Pub Date: Jan. 25th, 2002
ISBN: 1-56512-314-X
Publisher: Algonquin

Melodramatic tale about a pair of New Yorkers who come gallumphing into a small Vermont town and manage to set off a chain reaction of ugly events within a rather short period of time.

Second-novelist Ziesk (Acceptable Losses, 1997) seems out to impress but not to hook readers with a rather inert and overly described setup that isn’t helped by a haphazard introduction of her cast. Billy and Nell have just moved to the town of Amity, ostensibly so that Billy can start up a restaurant. But as a couple, they’re a mess, with Billy out of work and Nell growing increasingly sick of the inconsiderate oaf she married.
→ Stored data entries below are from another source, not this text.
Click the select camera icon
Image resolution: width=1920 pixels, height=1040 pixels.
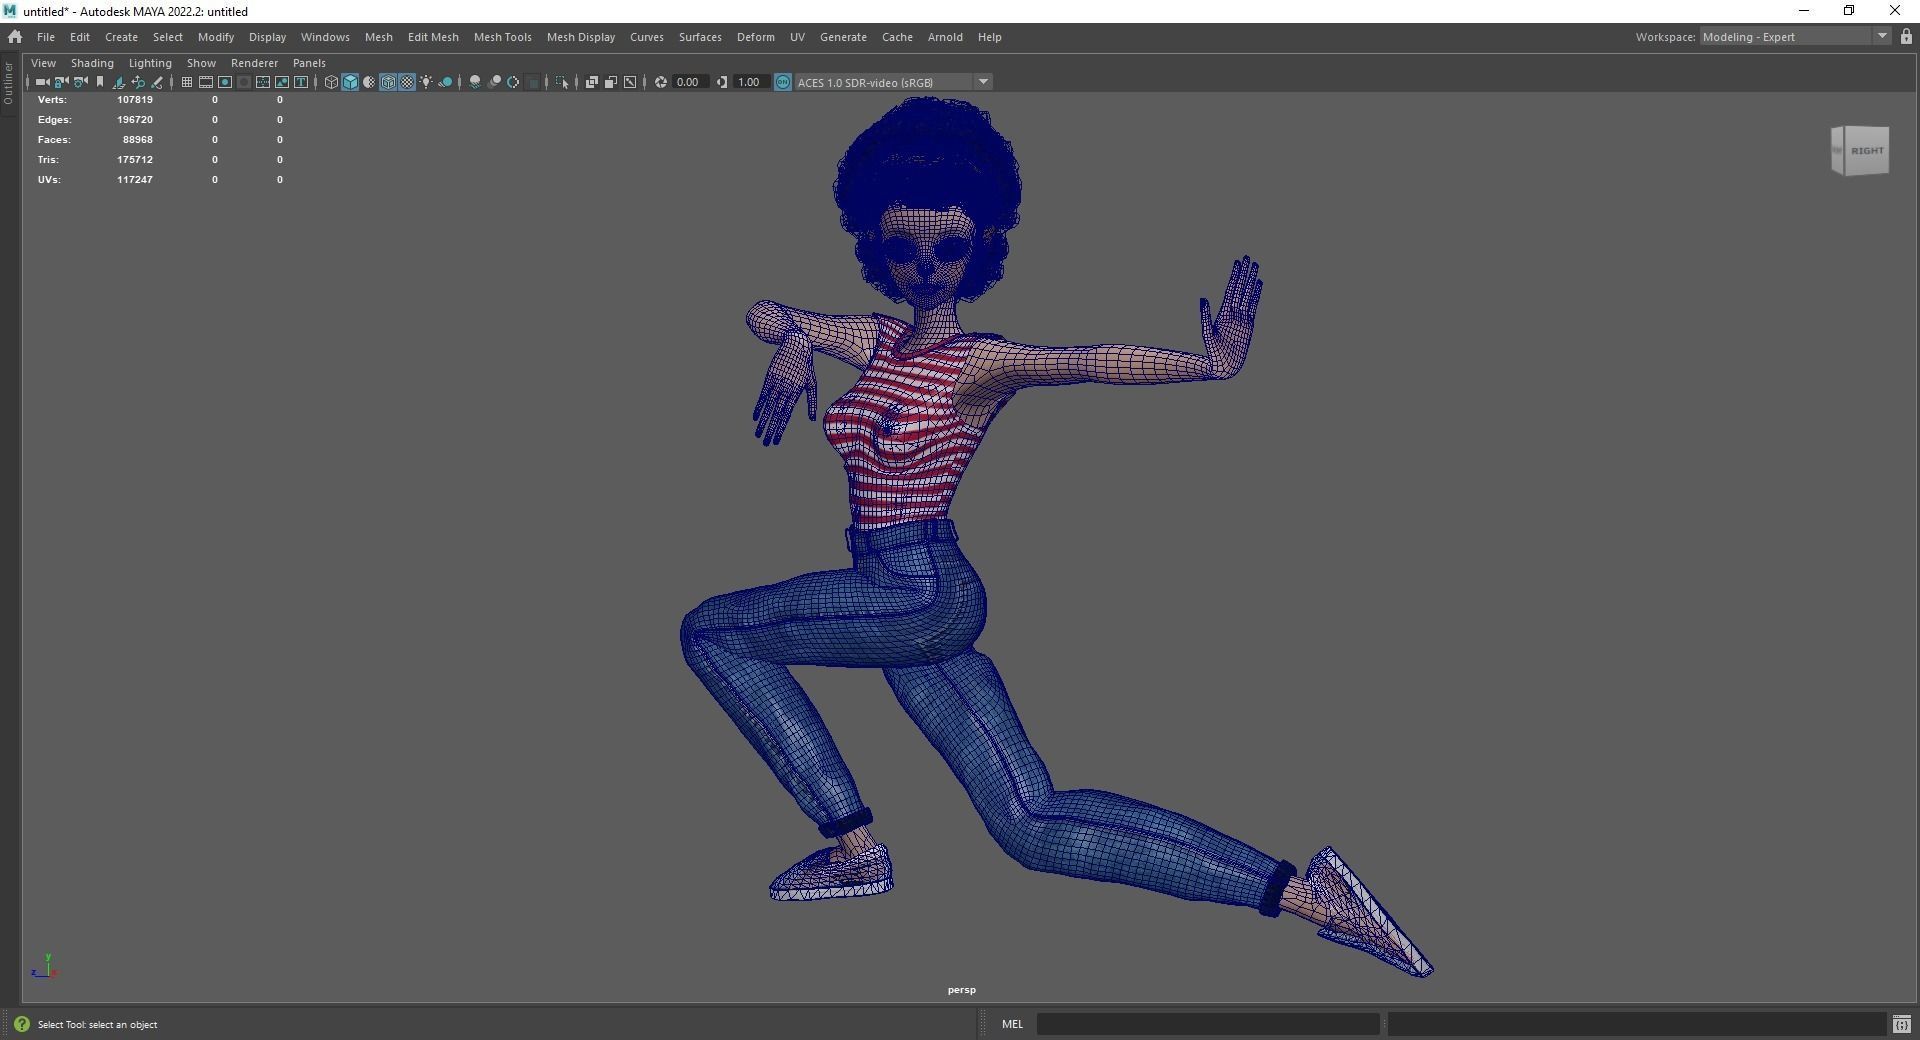pyautogui.click(x=42, y=82)
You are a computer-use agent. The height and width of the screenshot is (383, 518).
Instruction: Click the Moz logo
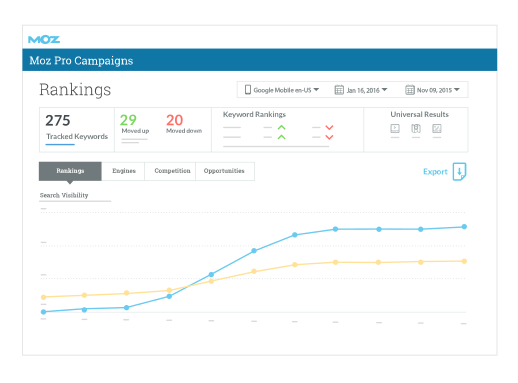click(x=44, y=40)
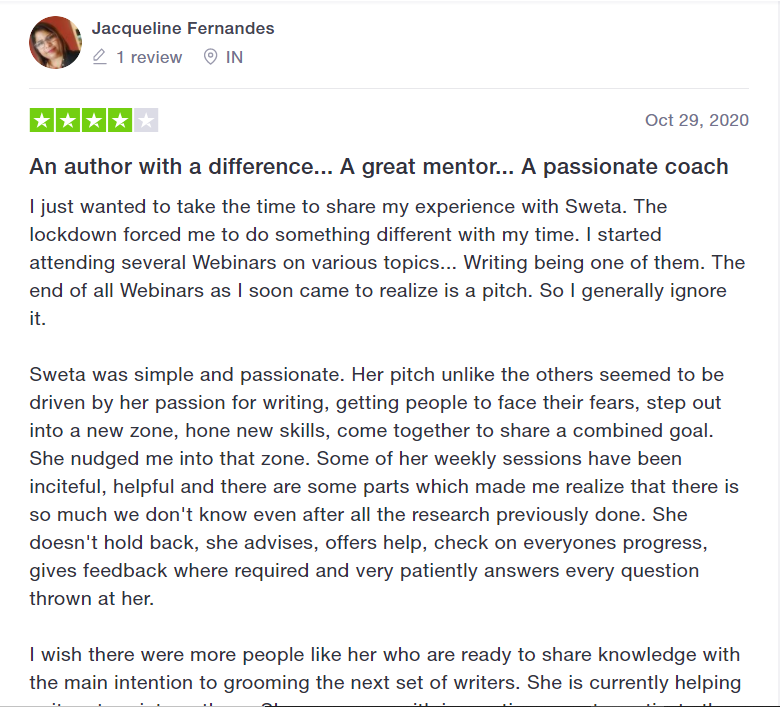Click the fifth gray empty star

(x=146, y=121)
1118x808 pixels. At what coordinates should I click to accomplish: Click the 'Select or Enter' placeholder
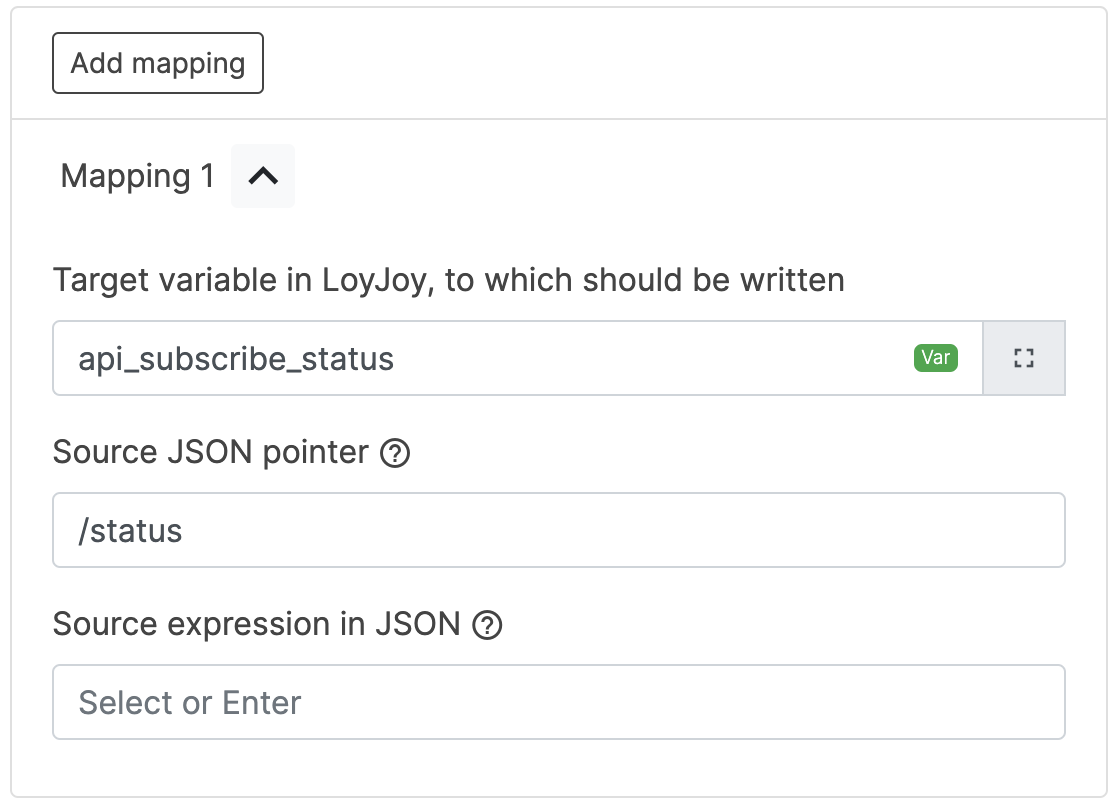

Neighbor Lenny runs a greenhouse and looks after her grandson Jody, a gentle but silent teenager left in her care as an infant by her irresponsible son. James is a kindly high-school teacher who also lives nearby, and seems to be taking an inordinate amount of interest in Nell. Eli is a gruff older man who has a thing for Lenny but is kept too busy looking after his own brood, one of whom is giving the high -chool administration a headache. On a whim, Billy decides to drive down to New York again and bring back Fernando, a Mexican immigrant he thinks will make a great chef at their new restaurant. The numerous, almost invisible ways in which a small town can be intimately tied together are illustrated here in a near-cartoonish fashion. There isn’t a character who doesn’t have some sort of potentially explosive relationship with every other character, and they’re all egregious stereotypes, especially the patiently suffering Fernando. It doesn’t take much to set the whole thing off, but for a story that has all the trappings of a hothouse scandal machine, Ziesk’s elaborately patient style leaches the drama from just about every scenario.

Not much here, beyond some show-offy prose and stock types.